Cette condition préalable indispensable étant faite, on peut aussi réfléchir à un système plus juste qui n’engendre pas autant d’inégalités en mettant des limites à l’enrichissement de façon qu’aucun particulier ou qu’aucune société ne puisse devenir plus puissant que l’état :

_En limitant les revenus à 10 ou 20 SMIG par exemple, les impôts étant à 100% au-delà : cela enlèverait le caractère insatiable et destructeur du capitalisme car il ne servirait à rien de vouloir gagner plus.

_En limitant le droit de propriété aux biens personnels et à ses instruments de travail. Les actionnaires auraient le droit d’aider une entreprise par leur argent mais n’auraient aucun pouvoir sur la marche de l’entreprise s’ils n’y travaillent pas.

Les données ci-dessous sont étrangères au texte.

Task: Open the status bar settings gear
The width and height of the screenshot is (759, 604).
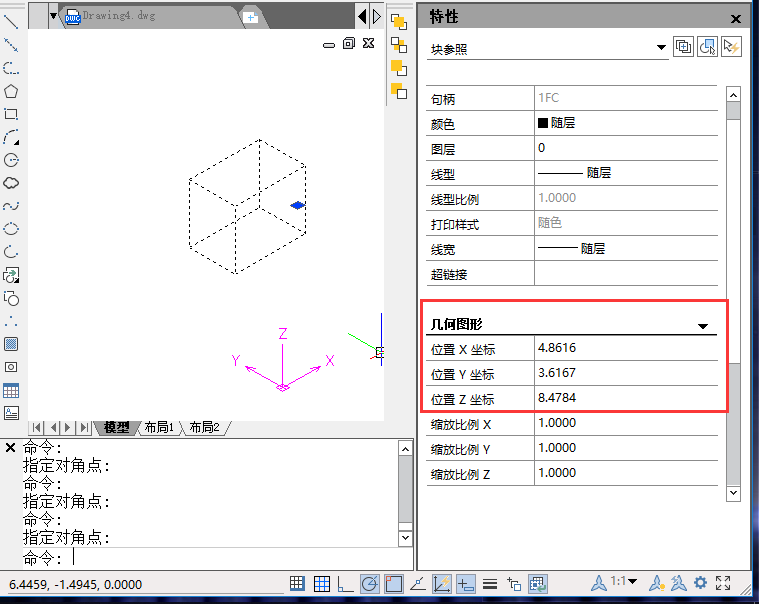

_En limitant les héritages aux biens personnels eux-mêmes limités (une seule maison par exemple). L’argent capitalisé serait remis dans le pot commun et servirait à alimenter aussi le revenu de base.

_En limitant les possibilités de spéculation : les gains spéculatifs entreraient dans les revenus et seraient imposés en conséquence, les transactions boursières fortement taxées ou même supprimées comme l’a suggéré l’économiste Frédéric Lordon, car actuellement elles agissent plutôt en parasitant l’économie qu’en l’aidant.

_En limitant les bénéfices des grosses entreprises de 2 façons :

En n’en laissant aucune en position de monopole ; il pourrait y avoir dans tous les domaines concurrence entre les entreprises d’état à la comptabilité publique et les entreprises privées : si elles font mieux, elles peuvent gagner plus, mais pas dans des proportions énormes ;

En imposant fortement les bénéfices non réinvestis ou qui ne servent pas à rembourser les actionnaires. Ces bénéfices pourraient être versés à une caisse de solidarité destinée à aider les entreprises en difficulté.

 

Un tel système n’aurait que des avantages pour 99% de la population :

_Les salariés pourraient bénéficier d’un salaire plus important car le fait d’imposer une limite supérieure permettrait de revaloriser le SMIG et le salaire médian. Les entreprises n’auraient pas à craindre de payer trop leurs salariés car elles seraient protégées de la concurrence extérieure par un rétablissement des droits de douane.

_Les petites et moyennes entreprises pourraient se développer librement grâce à un crédit plus facile des banques d’état (ou un don par création d’emploi puisqu’un nouvel emploi nécessite de remettre plus d’argent en circulation) et des charges mieux proportionnées.

_La TVA qui entrave le commerce et est un impôt injuste pourrait être supprimée si l’impôt sur le revenu était calculé de façon plus juste.

_Le chômage ne serait plus un problème car le revenu de base permettrait de continuer à vivre décemment même sans travail.

_Le travail, ou plutôt la participation aux activités sociales, serait davantage choisi, plus facilement négociable ou même conçu dans des échanges non monétisés.